Navigation & IA Exploration
During my time working with Verizon, I was part of the UX navigation team supporting My Verizon Online (MVO) and My Verizon App (MVA). This project focused on integrating new Verizon Home app entry points into both authenticated and unauthenticated experiences, across web and mobile.
The work took place across multiple phases and was still evolving when I left the company. What follows reflects the analysis, structure, and navigation strategy developed during phases one through three.
This case is intentionally presented as process-driven, not outcome-driven.

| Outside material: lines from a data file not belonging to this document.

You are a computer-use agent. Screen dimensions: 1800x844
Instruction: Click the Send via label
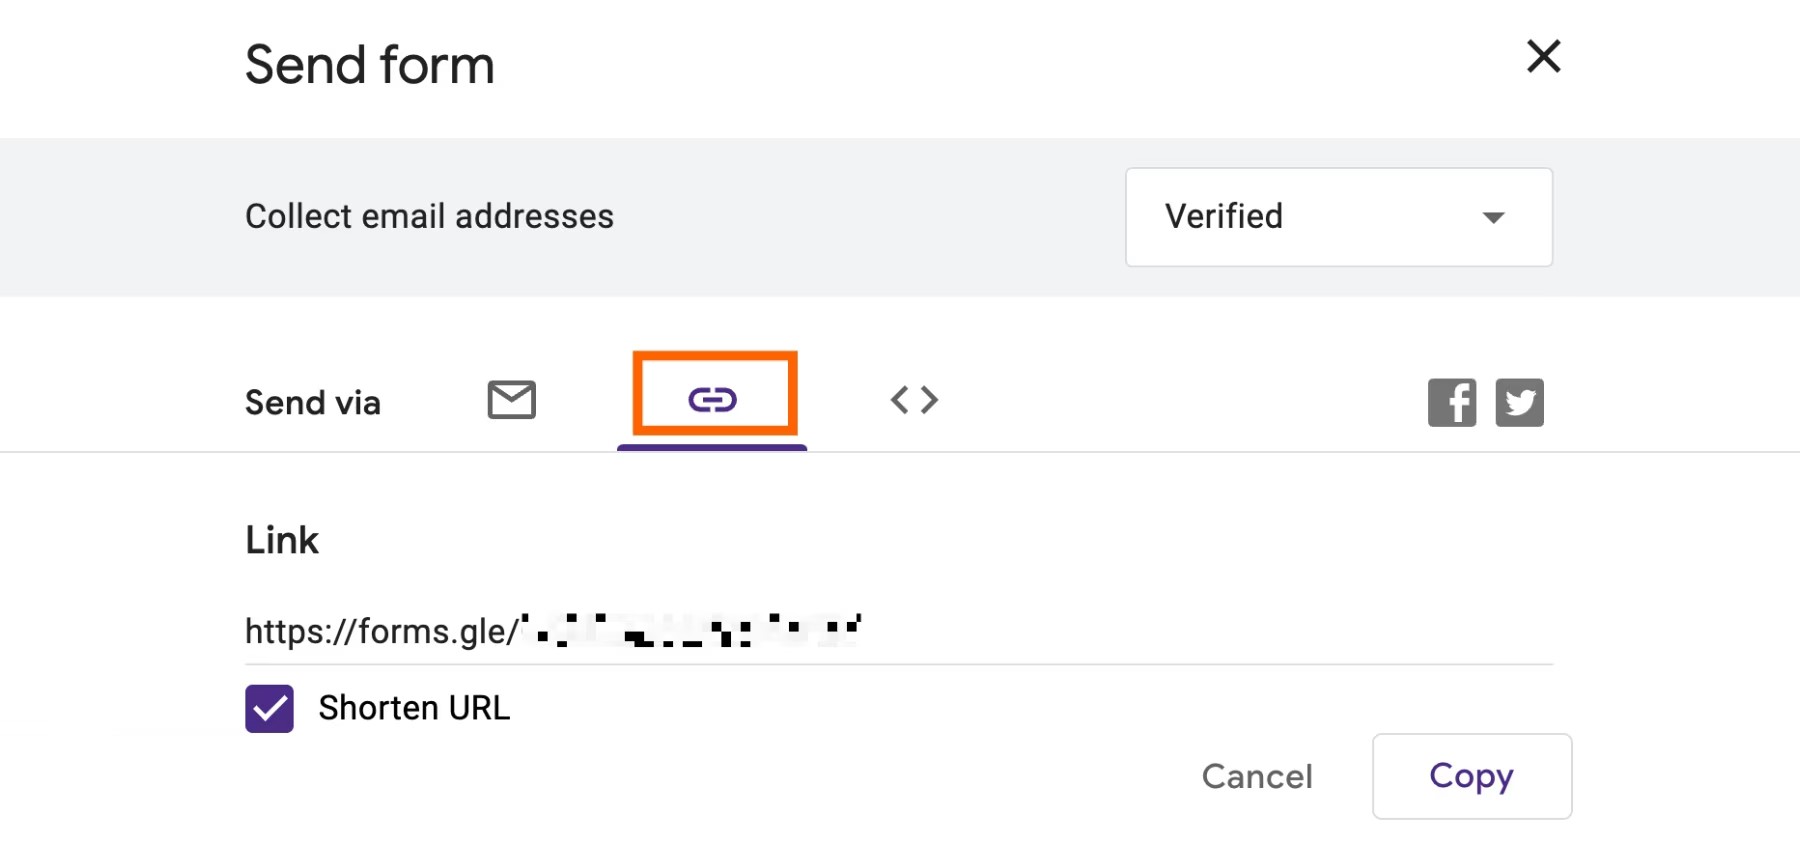(313, 403)
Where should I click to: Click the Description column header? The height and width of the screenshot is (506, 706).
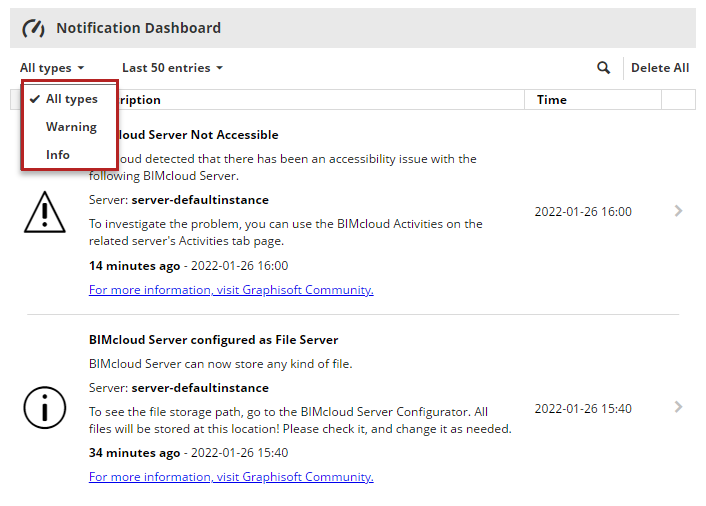coord(140,100)
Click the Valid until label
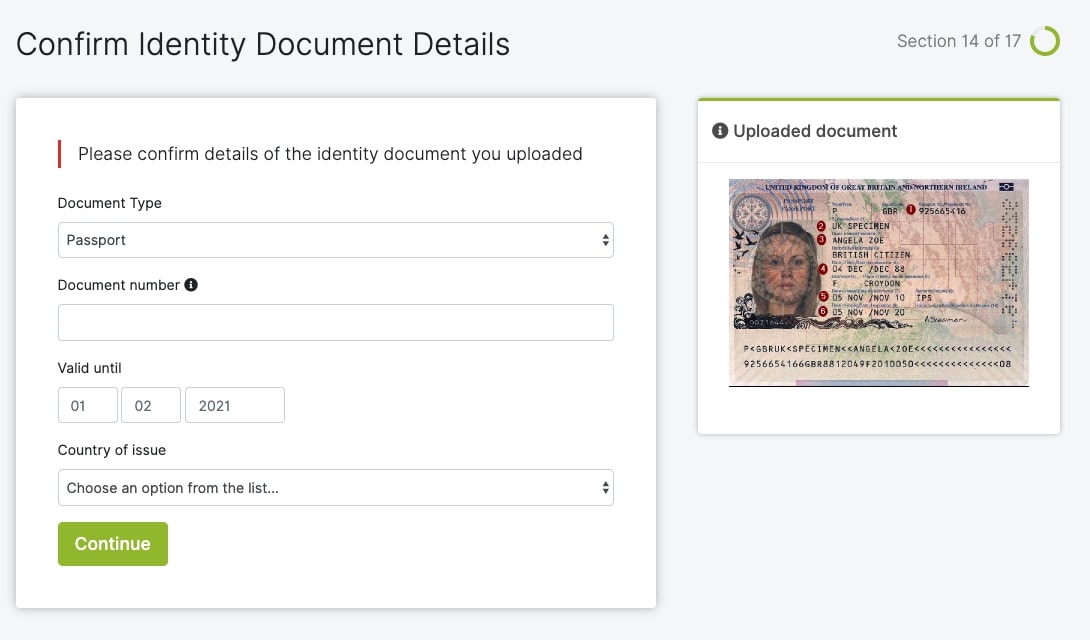This screenshot has width=1090, height=640. coord(89,368)

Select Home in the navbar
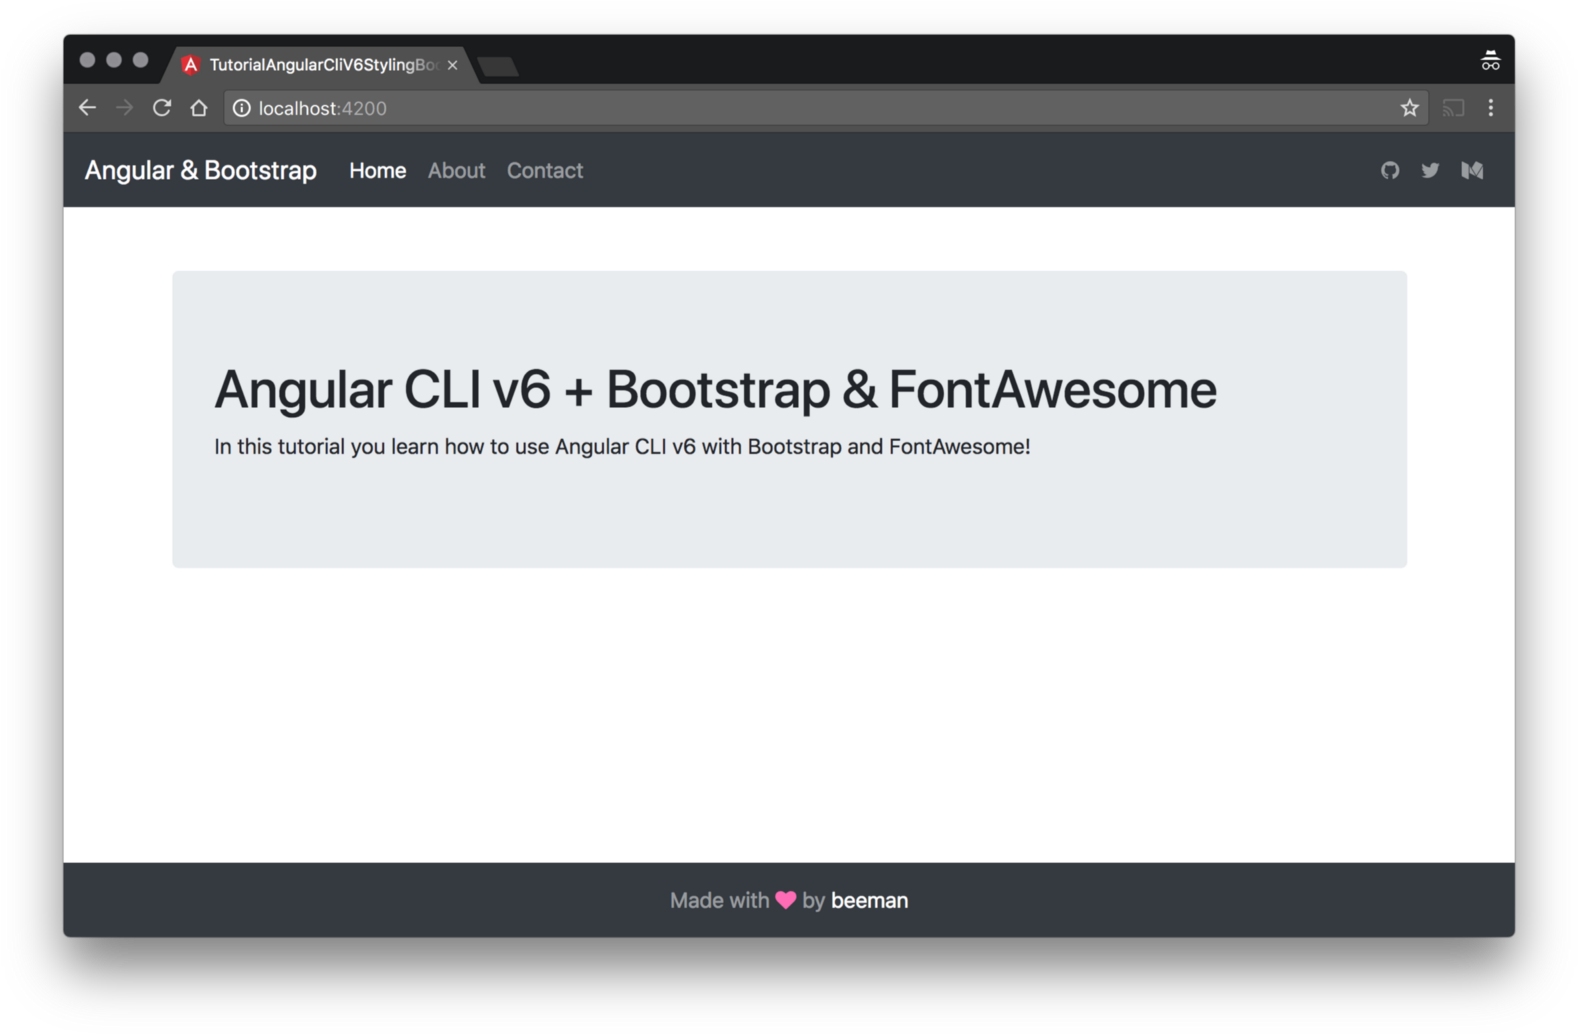coord(377,171)
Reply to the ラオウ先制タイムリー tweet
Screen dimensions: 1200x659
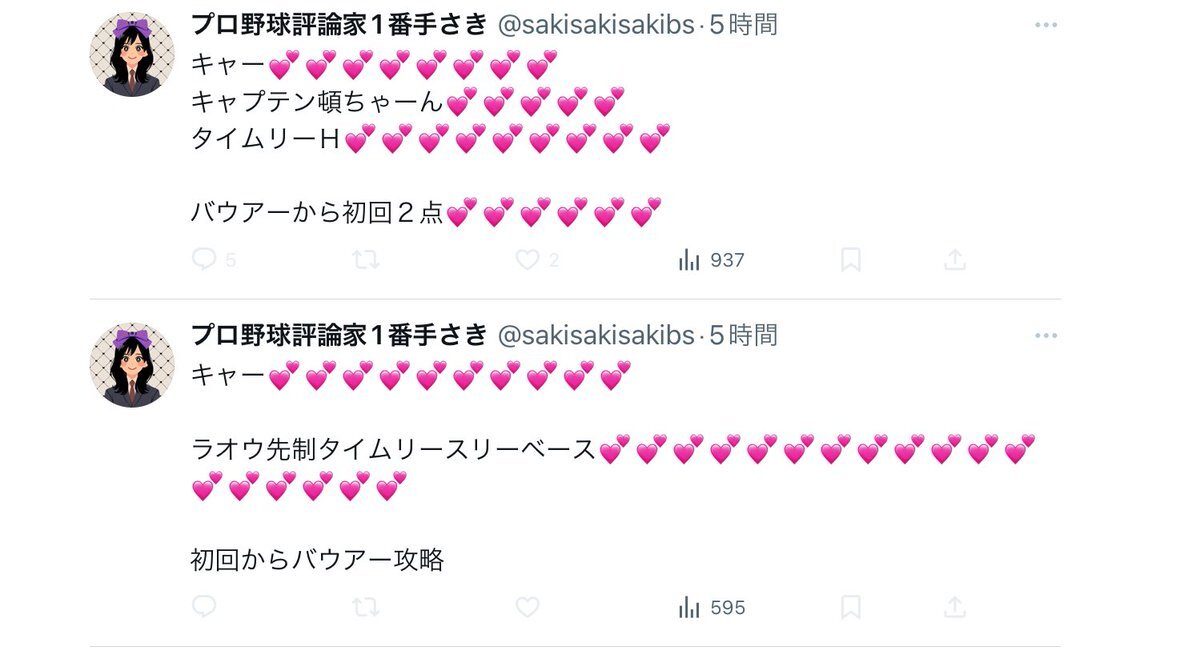[204, 607]
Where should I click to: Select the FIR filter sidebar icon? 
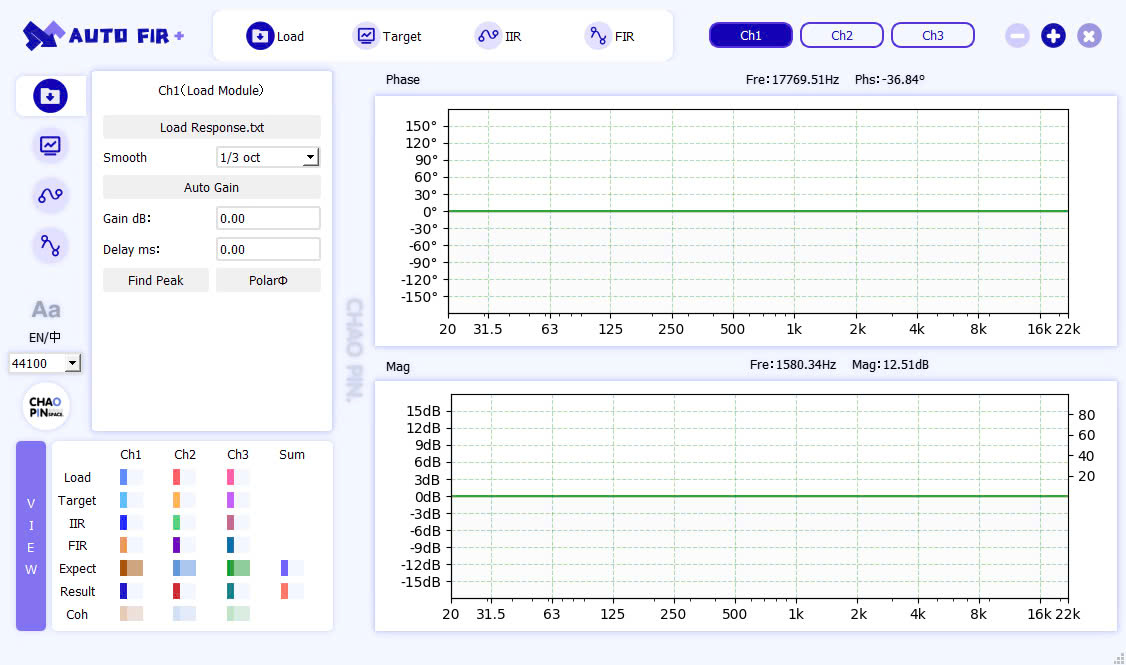click(x=50, y=244)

🧭 Integrating Verizon Home into My Verizon Web and App
The initial ask was straightforward: introduce new Verizon Home app entry points into existing My Verizon navigation surfaces.
However, once we began evaluating the system holistically, it became clear that My Verizon had grown into a multi-product ecosystem serving mobile, home internet, devices, and services, often through shared navigation structures that weren’t originally designed for that breadth.
During an audit of both authenticated and unauthenticated user states, we identified inconsistencies where non-mobile subscribers were being exposed to mobile-centric content. This created confusion, weakened relevance, and surfaced deeper questions about how navigation should scale across products without increasing depth or complexity.
The Information Architecture team provided an initial prospect-level navigation recommendation, outlining how Verizon Home concepts could be grouped within existing My Verizon constraints. This artifact served as a starting point for validation, critique, and translation into platform-specific navigation explorations.
Approach
This work was conducted in close collaboration with the Information Architecture team, who initially provided feature-level IA from the Verizon Home app. That material served as a starting point.
Together, we audited:
prospect vs authenticated navigation paths
product eligibility across user types
depth, duplication, and cross-product leakage
Rather than expanding navigation endlessly, the goal was to explore options that respected a maximum depth of L2, even as new product domains were introduced. IA maps became the primary tool for reasoning through these constraints, allowing us to test structural hypotheses before committing to UI changes.
The emphasis was on reducing cognitive load, preserving relevance, and preventing accidental exposure to inapplicable services.
Translating Verizon Home app information architecture into My Verizon Online navigation options under L2 constraints.
Contribution
My role focused on translating IA insights into navigation explorations that could realistically live inside My Verizon’s existing ecosystem.
This included:
synthesizing IA maps into navigable structures for MVO and MVA
identifying mismatches between product eligibility and navigation visibility
proposing alternative groupings and entry points that reduced redundancy
pressure-testing prospect vs authenticated flows under the same framework
Different than designing screens, the work centered on navigation logic, hierarchy, and consistency across platforms..
synthesizing IA maps into navigable structures, we explored how the same structural principles could adapt to My Verizon App without increasing cognitive load.
Menu explorations testing different grouping strategies while preserving L2 depth.
Exploratory navigation map representing work in progress across multiple phases.
Status & Outcome
This project progressed through multiple exploratory phases and informed ongoing navigation discussions across teams. While I did not remain through final implementation, the work helped establish a clearer understanding of how Verizon Home could coexist within My Verizon without fragmenting the experience.
The value of this project lies in system-level thinking: recognizing that navigation is not additive, and that scaling a product ecosystem requires restraint as much as expansion.